▸ Problem to work on: For every line in the listing below that contains the word "bold", add one to the tally. State the final number and nothing else.
Data shown Block Start
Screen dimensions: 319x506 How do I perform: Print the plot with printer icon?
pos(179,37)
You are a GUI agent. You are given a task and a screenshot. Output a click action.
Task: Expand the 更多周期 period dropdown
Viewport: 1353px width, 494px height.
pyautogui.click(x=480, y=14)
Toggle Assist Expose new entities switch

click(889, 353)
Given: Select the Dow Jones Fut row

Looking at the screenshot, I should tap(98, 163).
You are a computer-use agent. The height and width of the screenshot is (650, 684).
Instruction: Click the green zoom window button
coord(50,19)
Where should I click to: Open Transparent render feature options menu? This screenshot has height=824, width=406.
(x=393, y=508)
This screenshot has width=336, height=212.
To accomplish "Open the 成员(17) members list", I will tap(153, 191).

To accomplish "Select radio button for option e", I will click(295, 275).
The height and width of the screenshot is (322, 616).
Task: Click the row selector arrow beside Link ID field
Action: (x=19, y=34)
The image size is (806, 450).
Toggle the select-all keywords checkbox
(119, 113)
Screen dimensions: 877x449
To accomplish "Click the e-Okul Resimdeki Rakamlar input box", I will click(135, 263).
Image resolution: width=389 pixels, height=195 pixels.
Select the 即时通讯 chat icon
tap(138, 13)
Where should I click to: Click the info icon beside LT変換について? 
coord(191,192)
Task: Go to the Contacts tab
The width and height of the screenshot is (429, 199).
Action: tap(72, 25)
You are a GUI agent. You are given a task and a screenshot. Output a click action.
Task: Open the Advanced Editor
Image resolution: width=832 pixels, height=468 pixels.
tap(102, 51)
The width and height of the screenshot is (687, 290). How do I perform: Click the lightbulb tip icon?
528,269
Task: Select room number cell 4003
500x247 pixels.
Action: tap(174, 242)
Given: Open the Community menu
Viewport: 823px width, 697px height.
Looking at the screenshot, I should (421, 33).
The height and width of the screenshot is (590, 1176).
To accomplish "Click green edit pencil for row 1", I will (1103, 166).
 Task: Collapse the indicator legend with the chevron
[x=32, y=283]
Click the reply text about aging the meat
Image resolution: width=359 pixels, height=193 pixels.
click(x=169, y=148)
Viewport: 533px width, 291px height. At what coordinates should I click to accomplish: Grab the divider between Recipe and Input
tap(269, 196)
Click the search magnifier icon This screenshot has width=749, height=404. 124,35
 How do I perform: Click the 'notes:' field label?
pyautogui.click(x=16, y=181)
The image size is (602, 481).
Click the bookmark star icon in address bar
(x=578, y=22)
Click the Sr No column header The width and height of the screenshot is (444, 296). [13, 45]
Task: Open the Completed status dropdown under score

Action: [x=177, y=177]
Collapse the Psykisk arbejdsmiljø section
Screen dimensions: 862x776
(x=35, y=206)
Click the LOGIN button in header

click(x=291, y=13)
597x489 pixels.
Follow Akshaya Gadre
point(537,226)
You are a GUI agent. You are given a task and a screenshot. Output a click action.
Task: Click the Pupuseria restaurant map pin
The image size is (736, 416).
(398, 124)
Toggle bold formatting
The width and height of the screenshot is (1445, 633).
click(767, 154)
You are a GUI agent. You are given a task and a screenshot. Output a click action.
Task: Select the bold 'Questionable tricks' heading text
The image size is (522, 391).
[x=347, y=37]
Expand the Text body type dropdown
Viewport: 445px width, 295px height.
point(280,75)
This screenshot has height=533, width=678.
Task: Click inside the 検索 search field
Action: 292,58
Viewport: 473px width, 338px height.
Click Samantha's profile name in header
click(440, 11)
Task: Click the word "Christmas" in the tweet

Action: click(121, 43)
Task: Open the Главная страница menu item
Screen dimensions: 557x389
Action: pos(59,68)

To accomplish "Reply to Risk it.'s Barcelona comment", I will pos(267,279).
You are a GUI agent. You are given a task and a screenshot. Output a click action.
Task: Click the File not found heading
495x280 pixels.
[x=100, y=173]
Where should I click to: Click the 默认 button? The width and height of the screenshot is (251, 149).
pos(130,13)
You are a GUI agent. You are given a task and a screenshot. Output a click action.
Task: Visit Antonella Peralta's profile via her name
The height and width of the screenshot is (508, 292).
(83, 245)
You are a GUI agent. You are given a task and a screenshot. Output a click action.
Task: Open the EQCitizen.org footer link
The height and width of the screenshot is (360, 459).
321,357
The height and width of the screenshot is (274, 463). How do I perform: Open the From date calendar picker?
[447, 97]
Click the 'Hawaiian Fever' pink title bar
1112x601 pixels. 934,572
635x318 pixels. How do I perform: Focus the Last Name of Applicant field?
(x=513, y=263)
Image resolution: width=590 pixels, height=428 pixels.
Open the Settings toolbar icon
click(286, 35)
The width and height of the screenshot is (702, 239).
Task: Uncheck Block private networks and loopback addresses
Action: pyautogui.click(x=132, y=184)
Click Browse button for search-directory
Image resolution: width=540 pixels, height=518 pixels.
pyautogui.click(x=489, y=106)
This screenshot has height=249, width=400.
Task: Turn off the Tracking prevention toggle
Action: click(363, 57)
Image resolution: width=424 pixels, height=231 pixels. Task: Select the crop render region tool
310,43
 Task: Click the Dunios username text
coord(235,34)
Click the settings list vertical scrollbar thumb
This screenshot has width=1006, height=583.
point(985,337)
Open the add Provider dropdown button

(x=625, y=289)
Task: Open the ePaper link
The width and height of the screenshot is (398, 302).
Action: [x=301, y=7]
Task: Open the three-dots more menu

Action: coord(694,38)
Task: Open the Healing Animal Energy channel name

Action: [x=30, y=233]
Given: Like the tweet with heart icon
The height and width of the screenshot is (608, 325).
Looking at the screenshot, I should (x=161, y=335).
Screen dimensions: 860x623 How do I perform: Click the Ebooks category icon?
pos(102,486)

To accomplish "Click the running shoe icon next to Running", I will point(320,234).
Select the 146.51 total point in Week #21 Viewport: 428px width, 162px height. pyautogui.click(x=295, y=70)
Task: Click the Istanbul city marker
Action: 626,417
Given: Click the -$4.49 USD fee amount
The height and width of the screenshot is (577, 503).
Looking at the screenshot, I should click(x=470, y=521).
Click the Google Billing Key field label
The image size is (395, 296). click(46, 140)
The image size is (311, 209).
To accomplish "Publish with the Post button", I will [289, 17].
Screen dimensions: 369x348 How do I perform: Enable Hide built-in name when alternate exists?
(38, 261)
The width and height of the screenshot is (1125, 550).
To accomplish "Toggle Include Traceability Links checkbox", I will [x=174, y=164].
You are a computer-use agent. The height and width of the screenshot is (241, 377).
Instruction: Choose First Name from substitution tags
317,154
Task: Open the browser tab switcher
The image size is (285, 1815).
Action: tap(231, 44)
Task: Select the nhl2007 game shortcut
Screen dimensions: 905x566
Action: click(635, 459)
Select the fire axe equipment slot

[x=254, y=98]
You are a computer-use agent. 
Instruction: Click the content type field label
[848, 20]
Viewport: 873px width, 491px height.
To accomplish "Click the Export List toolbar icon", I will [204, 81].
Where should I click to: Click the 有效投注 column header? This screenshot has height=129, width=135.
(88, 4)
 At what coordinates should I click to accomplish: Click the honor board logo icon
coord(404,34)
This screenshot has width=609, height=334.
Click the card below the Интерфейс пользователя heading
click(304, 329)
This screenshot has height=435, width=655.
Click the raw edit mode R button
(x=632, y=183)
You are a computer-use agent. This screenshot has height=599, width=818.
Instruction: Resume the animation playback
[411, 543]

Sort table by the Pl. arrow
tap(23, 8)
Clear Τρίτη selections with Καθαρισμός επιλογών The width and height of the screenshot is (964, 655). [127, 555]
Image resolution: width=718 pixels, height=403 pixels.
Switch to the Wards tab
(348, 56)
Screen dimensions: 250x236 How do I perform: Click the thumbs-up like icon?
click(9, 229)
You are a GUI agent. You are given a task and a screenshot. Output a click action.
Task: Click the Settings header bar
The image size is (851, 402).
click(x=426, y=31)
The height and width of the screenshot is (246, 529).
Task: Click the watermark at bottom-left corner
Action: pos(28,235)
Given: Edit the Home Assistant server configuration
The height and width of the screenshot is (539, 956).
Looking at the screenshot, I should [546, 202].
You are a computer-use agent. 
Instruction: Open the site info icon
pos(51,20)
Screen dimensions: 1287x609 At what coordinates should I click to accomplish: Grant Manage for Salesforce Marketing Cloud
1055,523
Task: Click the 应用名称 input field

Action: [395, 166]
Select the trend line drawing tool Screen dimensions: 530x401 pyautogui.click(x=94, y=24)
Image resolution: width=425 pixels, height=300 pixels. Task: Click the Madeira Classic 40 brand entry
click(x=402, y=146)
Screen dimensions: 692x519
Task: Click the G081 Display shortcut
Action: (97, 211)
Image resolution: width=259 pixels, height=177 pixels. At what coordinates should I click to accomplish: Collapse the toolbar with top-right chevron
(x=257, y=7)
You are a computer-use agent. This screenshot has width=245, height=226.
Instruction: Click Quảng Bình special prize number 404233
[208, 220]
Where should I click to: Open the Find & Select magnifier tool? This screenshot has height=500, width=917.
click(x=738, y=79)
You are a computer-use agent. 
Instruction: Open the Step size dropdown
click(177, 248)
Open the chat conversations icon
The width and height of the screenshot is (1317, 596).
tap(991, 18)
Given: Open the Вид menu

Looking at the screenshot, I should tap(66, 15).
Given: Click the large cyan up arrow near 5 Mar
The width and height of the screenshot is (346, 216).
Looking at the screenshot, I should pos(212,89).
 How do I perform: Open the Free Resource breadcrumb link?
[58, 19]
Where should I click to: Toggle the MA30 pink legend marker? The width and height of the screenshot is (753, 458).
Data shown Block End
▸ Expected answer: 2